Malicious ads were appearing on pages of the site via an ad network that passes content to Match.com and other places, redirecting those who click on the adverts through a series of links to a site embedded with code that checks if a visitor is running outdated versions of commonly-used software.
Bugs in the versions of Flash, Java, Adobe Reader and Silverlight used in browsers were all being exploited by the malicious code. Once compromised, the machine could be hit by one of several different attacks. The servers themselves have not been breached.
The assault against users of Match.com is basically geared toward variants of the CryptoWall ransomware and the Bedep ad fraud Trojan.
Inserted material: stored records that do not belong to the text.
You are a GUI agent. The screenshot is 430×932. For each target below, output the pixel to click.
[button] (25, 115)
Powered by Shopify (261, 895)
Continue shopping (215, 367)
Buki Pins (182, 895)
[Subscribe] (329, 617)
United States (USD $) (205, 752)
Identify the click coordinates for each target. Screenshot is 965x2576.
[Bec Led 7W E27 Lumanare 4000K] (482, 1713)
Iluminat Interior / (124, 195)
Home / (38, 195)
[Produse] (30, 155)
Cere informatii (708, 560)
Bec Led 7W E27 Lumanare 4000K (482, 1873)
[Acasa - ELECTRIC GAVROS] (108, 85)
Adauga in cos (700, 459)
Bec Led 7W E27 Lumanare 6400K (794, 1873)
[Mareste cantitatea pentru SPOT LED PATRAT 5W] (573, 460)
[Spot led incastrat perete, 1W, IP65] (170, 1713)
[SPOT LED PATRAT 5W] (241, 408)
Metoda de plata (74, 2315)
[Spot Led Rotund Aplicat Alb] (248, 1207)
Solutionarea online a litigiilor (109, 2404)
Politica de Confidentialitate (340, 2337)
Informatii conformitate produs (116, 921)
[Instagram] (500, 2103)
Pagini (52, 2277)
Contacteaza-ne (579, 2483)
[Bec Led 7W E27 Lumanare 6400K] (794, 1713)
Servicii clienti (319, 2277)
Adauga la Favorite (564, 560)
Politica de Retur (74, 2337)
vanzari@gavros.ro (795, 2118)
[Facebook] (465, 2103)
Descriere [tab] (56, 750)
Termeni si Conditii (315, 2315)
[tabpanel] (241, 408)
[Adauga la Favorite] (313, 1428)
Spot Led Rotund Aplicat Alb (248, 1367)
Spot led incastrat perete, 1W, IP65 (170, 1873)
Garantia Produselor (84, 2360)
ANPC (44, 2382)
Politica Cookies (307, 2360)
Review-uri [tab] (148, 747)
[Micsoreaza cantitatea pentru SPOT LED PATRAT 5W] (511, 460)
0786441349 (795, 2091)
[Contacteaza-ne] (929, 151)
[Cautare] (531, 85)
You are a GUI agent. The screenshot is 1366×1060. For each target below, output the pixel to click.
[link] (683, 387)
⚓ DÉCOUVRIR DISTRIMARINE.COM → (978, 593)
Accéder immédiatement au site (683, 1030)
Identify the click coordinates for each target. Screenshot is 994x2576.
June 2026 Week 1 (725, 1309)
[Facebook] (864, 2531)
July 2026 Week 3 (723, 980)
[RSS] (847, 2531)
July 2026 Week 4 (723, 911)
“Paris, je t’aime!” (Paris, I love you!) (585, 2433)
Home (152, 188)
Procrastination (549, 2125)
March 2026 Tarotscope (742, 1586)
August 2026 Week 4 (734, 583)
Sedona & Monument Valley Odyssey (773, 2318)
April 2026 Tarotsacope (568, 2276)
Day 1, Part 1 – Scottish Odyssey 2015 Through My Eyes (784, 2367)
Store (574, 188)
Malwarebytes said it was unclear as to how many people fell victim to the malicious adverts since the booby-trapped ads were served through a network that provided content to many sites.
Match knew about the ads and is investigating the issue and working to clean up the site's feed. “We take the security of our members very seriously indeed,” said a spokesperson for Match.com.
David Kennerley, senior manager for threat research at Webroot commented, “Malvertising is becoming a go-to method for fraudsters, with Yahoo! and Australian operator Telstra also falling foul last month. Money is the primary motivation for attacks of this nature and often these malicious ads are for additional attacks.”
A spokesperson for Match.com UK said:
“We take the security of our members very seriously. Earlier today we took the precautionary measure of temporarily suspending advertising on our UK site whilst we investigated a potential malware issue. Our security experts were able to identify and isolate the affected adverts, this does not represent a breach of our site or our users' data.
“To date we have not received any reports from our users that they have been affected by these adverts. Nonetheless, we advise all users to protect themselves from this type of cyber-threat by updating their antivirus / anti malware software.”